■ DATA RECORDS
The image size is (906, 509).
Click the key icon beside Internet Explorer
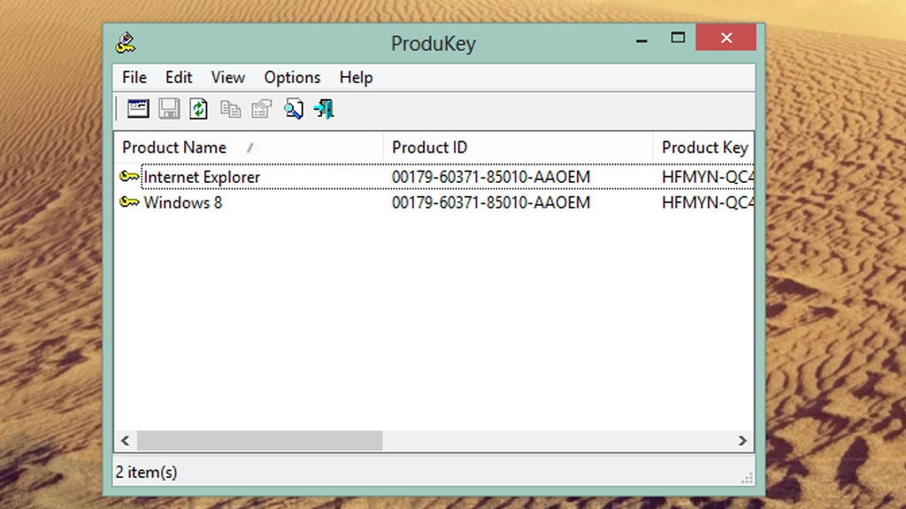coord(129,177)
---
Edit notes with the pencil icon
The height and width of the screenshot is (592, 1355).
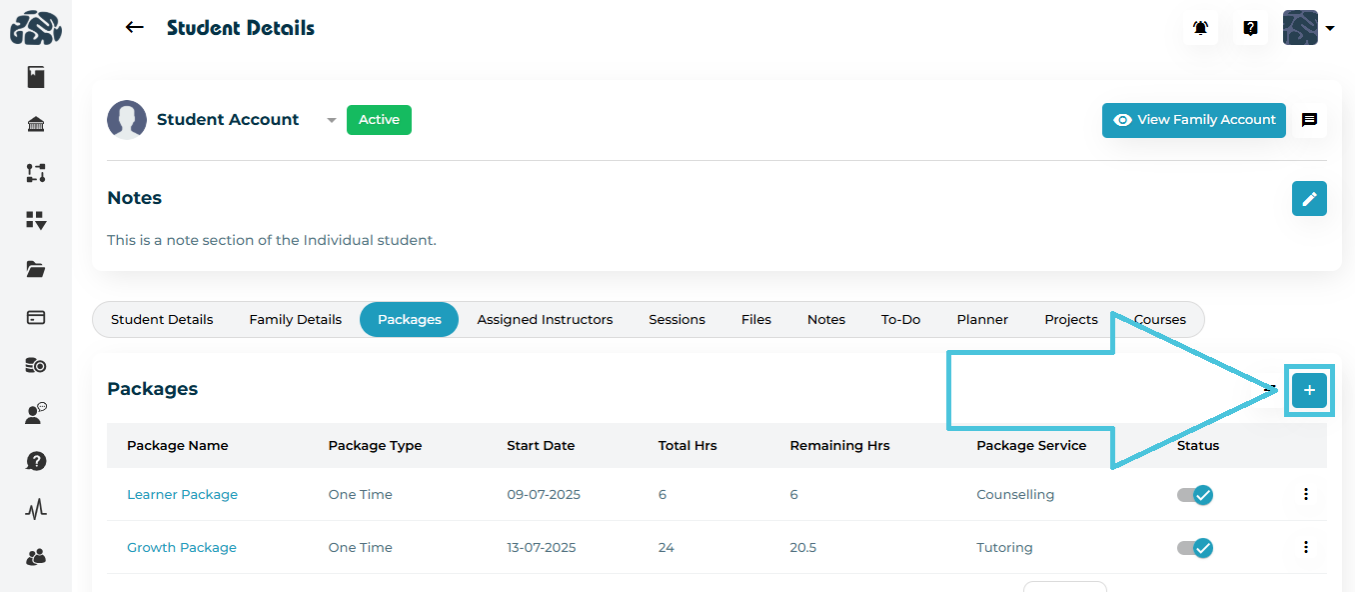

■ TASK PROMPT
Print, from the entries above, the line with "Edit notes with the pencil icon", the line with "The height and" and all lines between them, exactly and with nothing else.

■ THE COMPLETED TASK
Edit notes with the pencil icon
The height and width of the screenshot is (592, 1355).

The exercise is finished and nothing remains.